- **WHAT YOU NEED TO DO**: All that is wanted is the line with "Instruction: Dismiss the" and each line after it to the end of the data below, set down exactly and without pictures.

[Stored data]
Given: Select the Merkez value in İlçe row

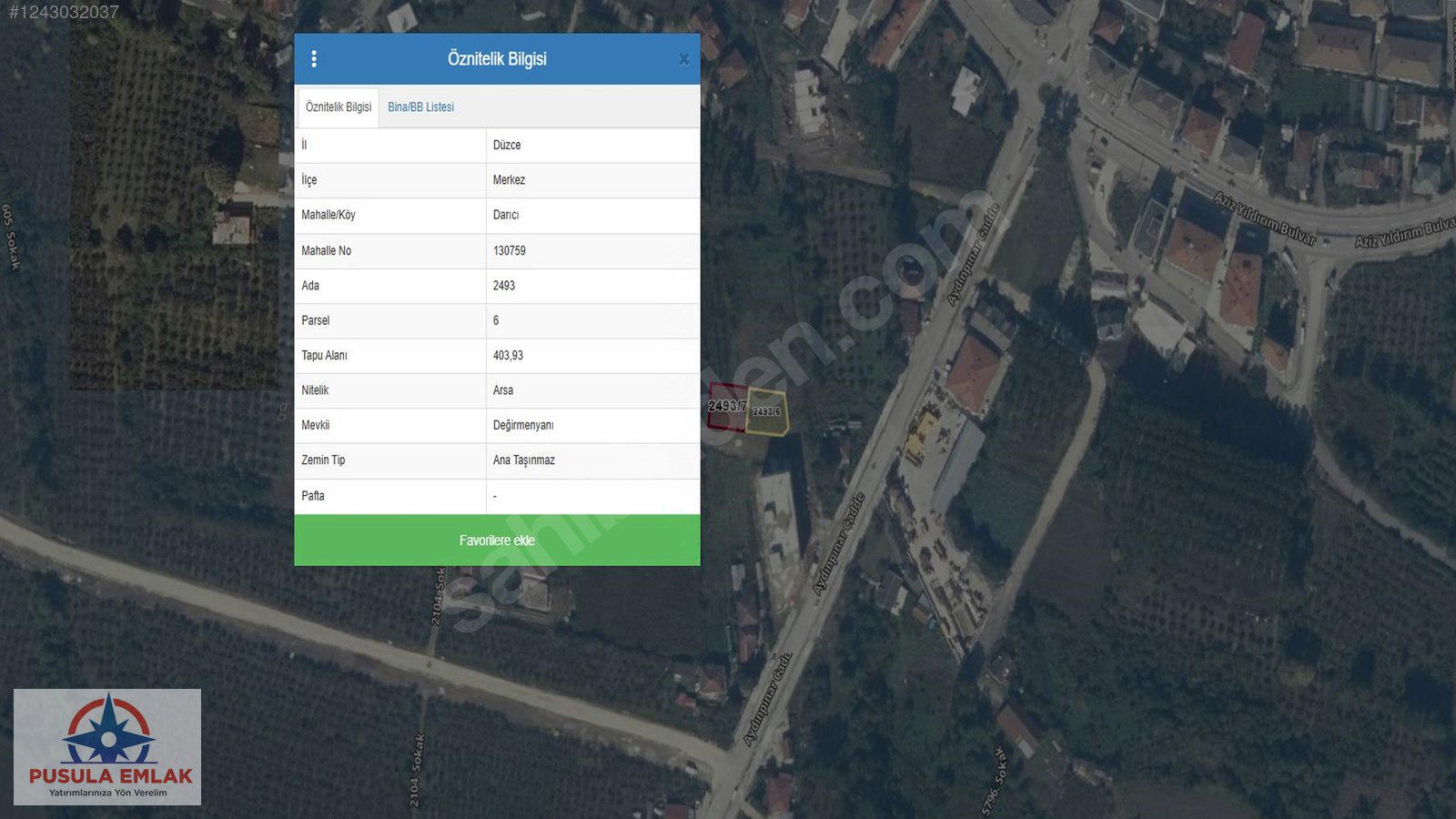Looking at the screenshot, I should tap(509, 180).
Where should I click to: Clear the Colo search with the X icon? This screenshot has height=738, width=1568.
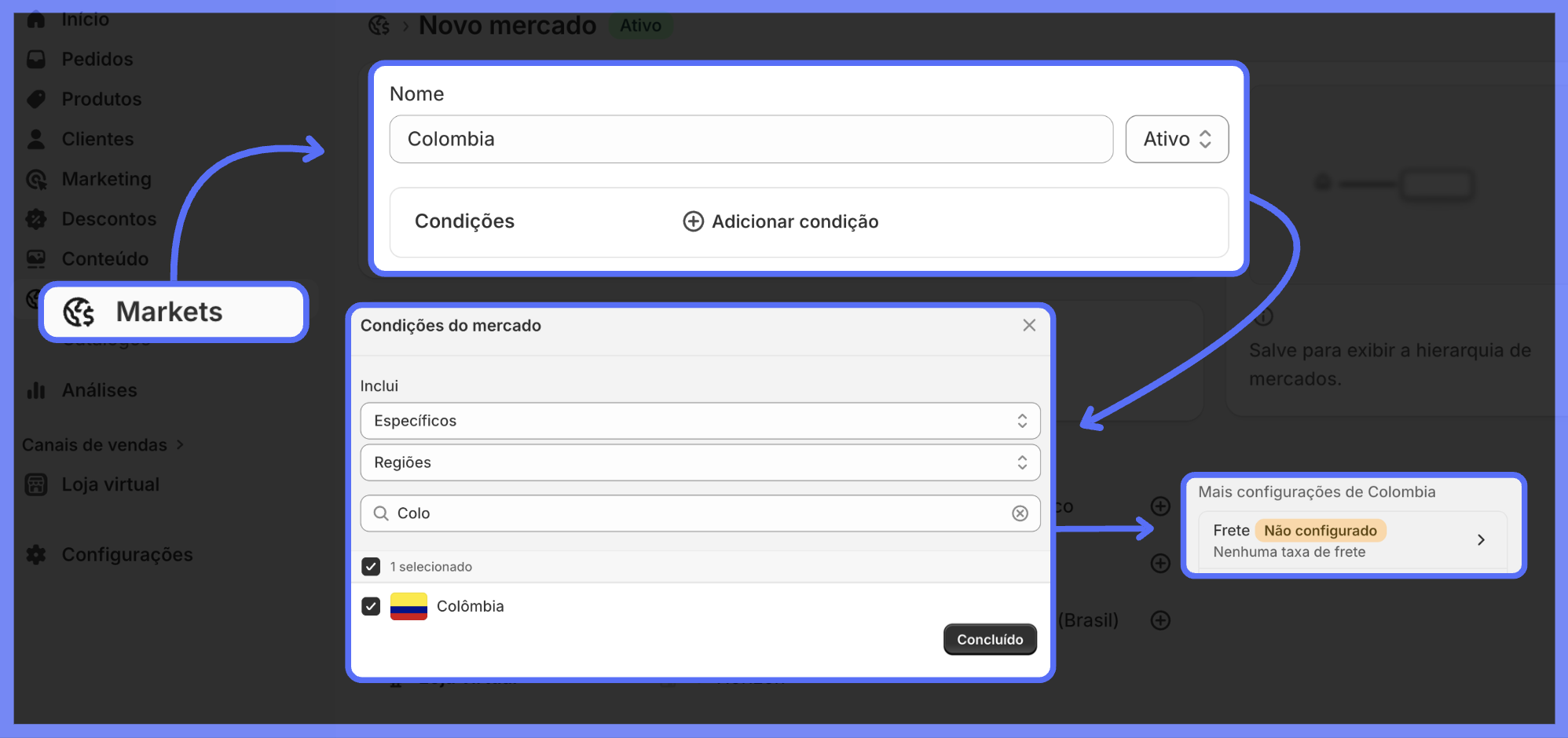(x=1020, y=513)
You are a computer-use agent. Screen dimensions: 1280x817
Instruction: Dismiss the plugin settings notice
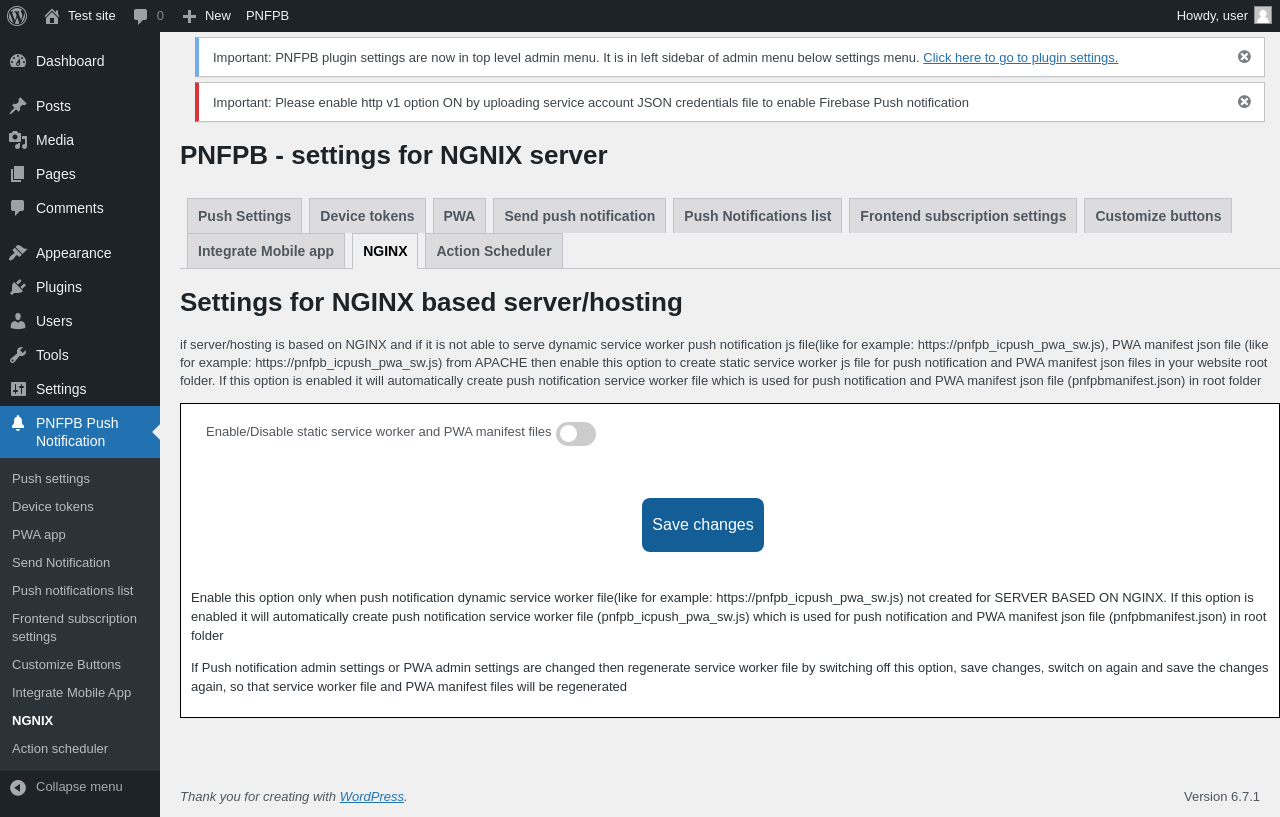(x=1244, y=57)
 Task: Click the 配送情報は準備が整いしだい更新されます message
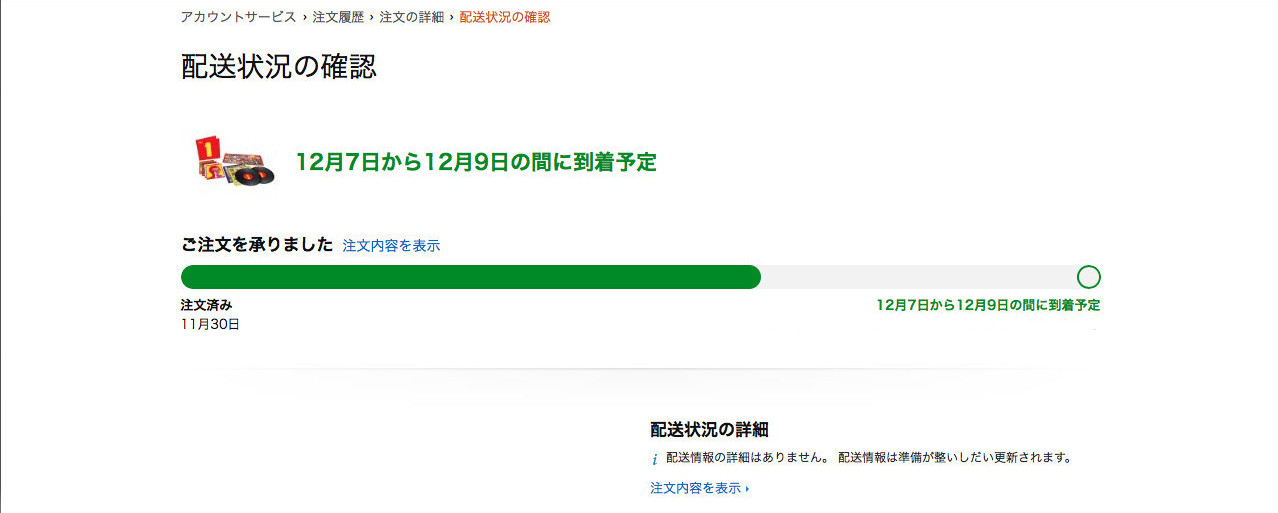pyautogui.click(x=955, y=458)
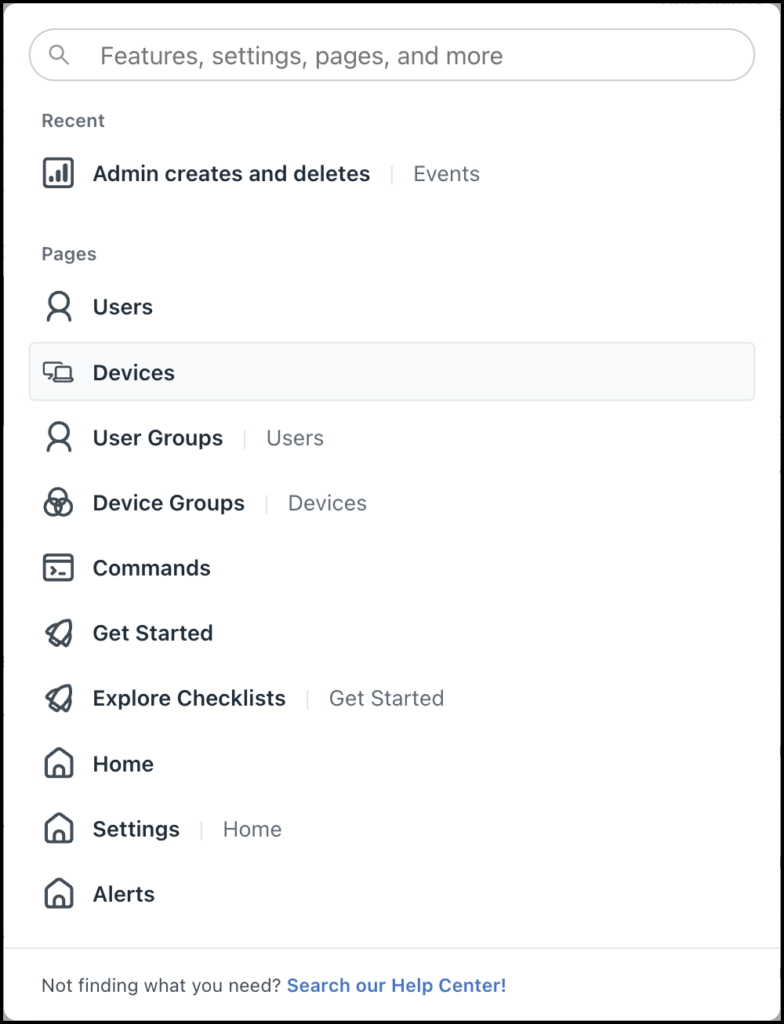784x1024 pixels.
Task: Open the Explore Checklists entry
Action: (188, 698)
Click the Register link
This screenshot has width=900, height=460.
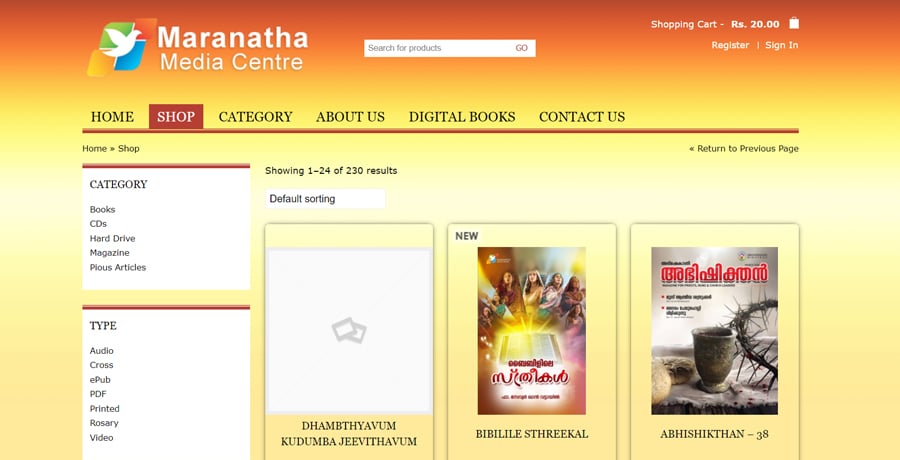click(x=730, y=45)
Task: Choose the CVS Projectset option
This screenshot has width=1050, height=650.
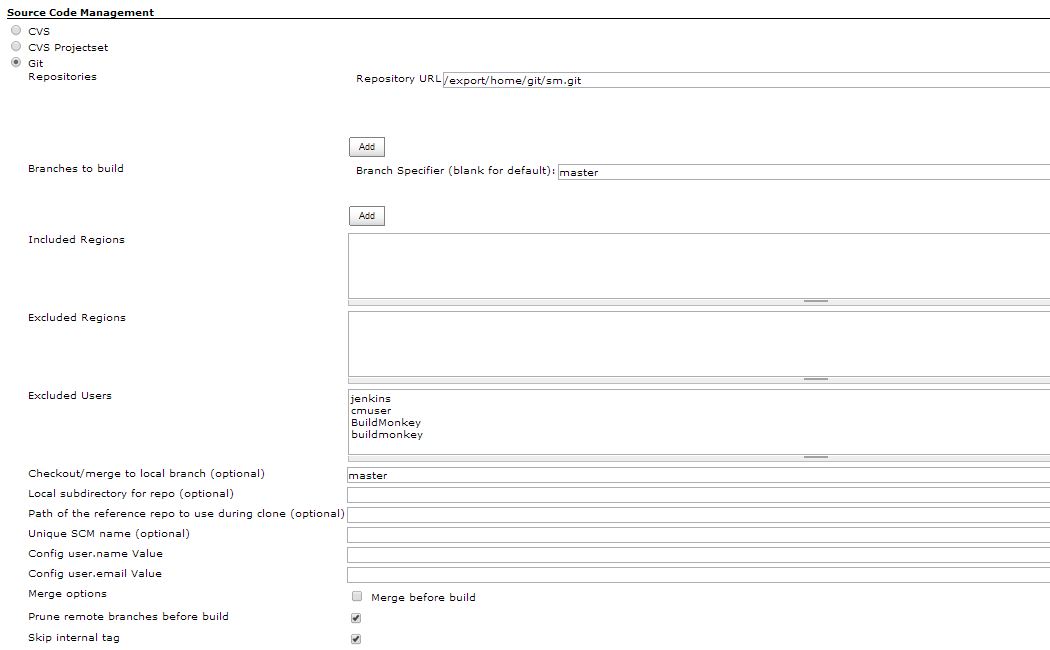Action: coord(16,47)
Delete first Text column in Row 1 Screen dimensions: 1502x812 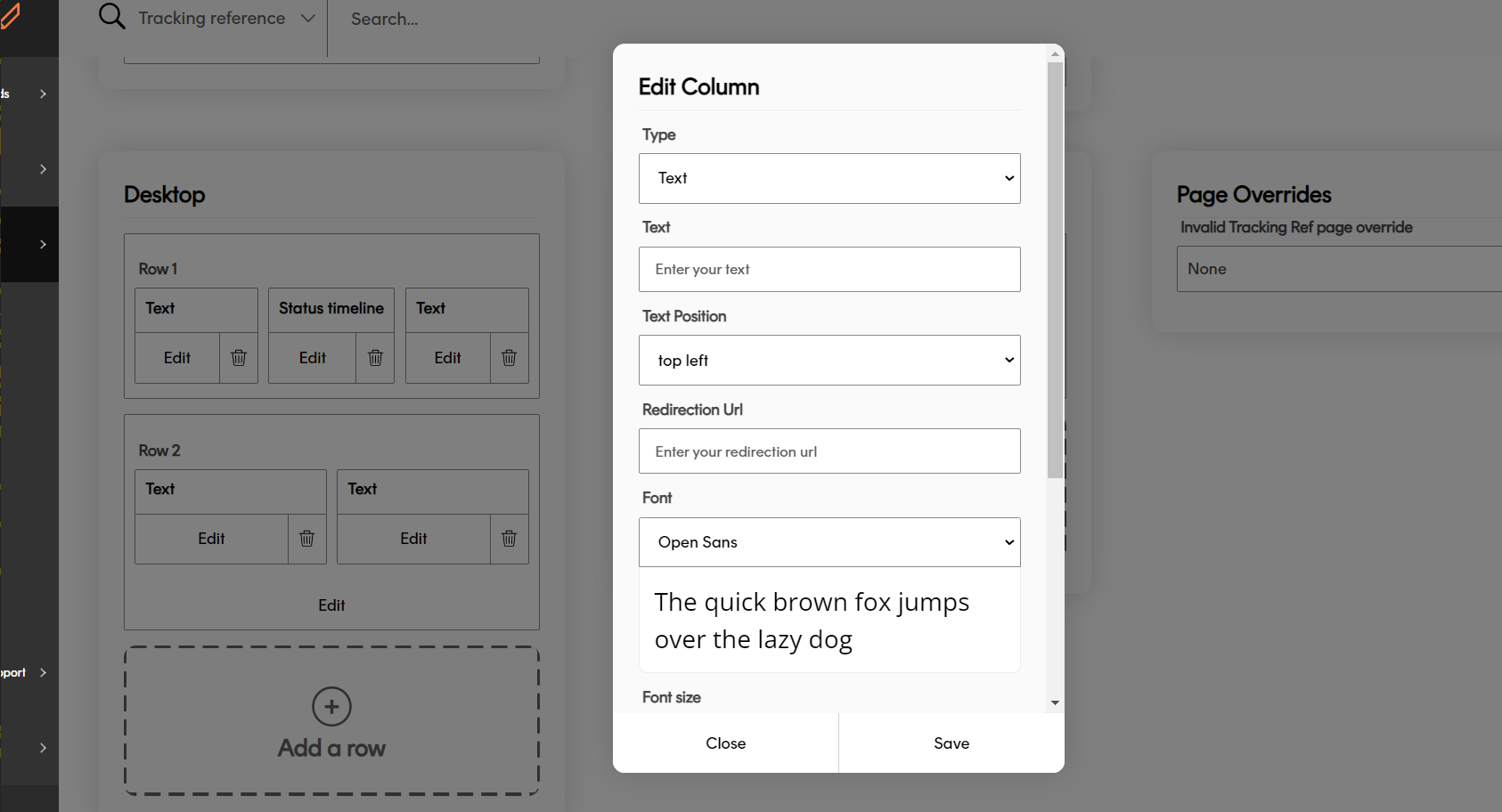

- **RESPONSE TO THE EXERCISE**:
Instruction: Dismiss the plugin settings notice
(x=1244, y=57)
 Task: Click the 配送情報は準備が整いしだい更新されます message
pyautogui.click(x=955, y=458)
784x1024 pixels.
Task: Open the Explore Checklists entry
Action: (188, 698)
Click the Register link
This screenshot has width=900, height=460.
click(x=730, y=45)
Task: Choose the CVS Projectset option
This screenshot has width=1050, height=650.
Action: coord(16,47)
Delete first Text column in Row 1 Screen dimensions: 1502x812 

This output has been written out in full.